__YOUR GOAL__:
For every line below, output the text exactly and leave out images.

__DATA FOR THE TASK__:
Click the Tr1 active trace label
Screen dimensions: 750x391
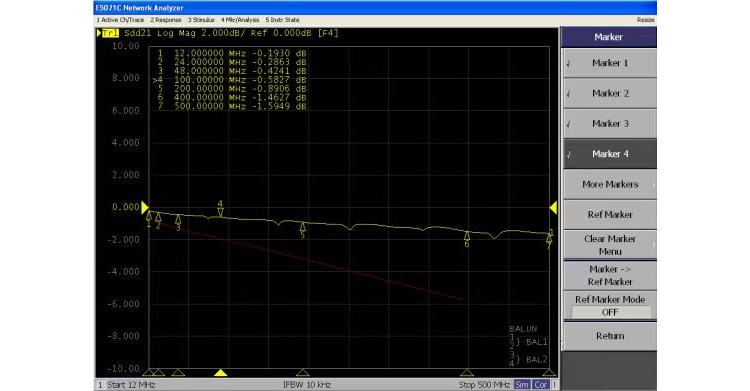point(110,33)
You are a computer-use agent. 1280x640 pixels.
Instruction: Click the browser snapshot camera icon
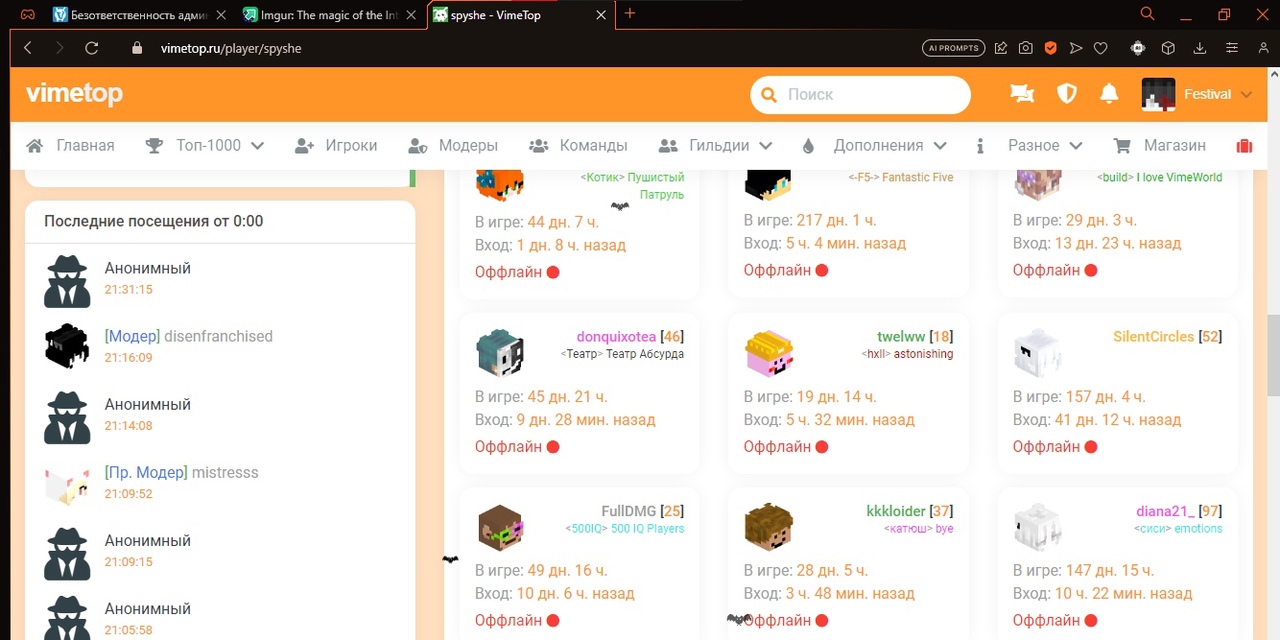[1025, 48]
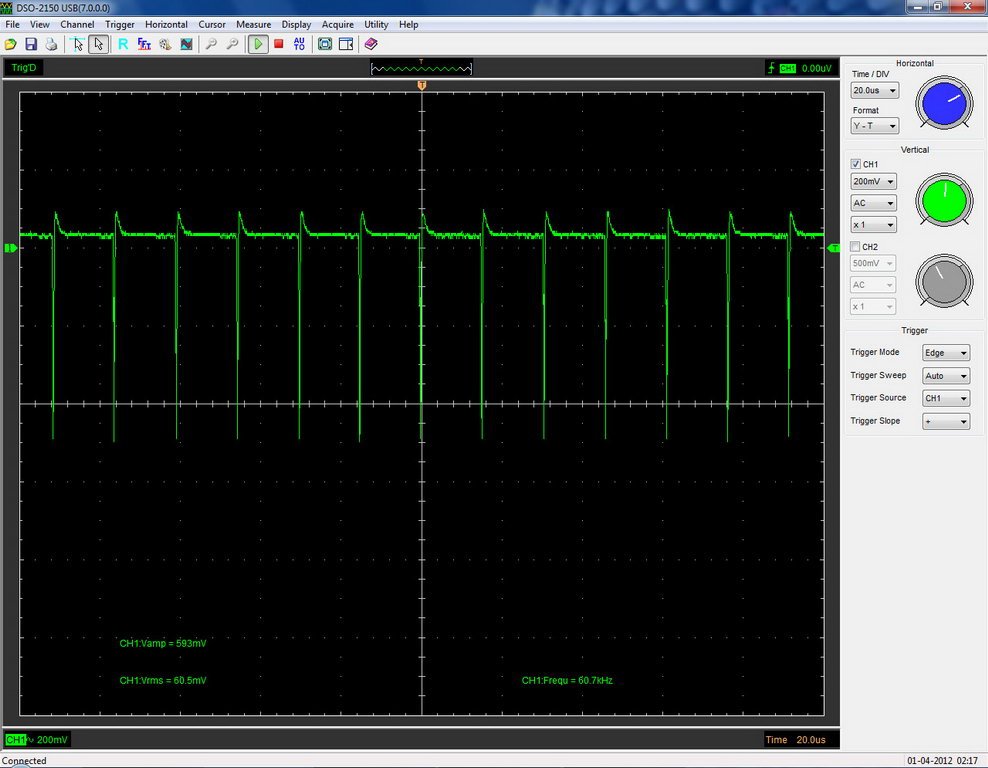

__WRITTEN REPLY__:
Click the Tr1 active trace label
Screen dimensions: 750x391
point(110,33)
You are a computer-use agent. 1280x640 pixels.
Instruction: Click the browser snapshot camera icon
[1025, 48]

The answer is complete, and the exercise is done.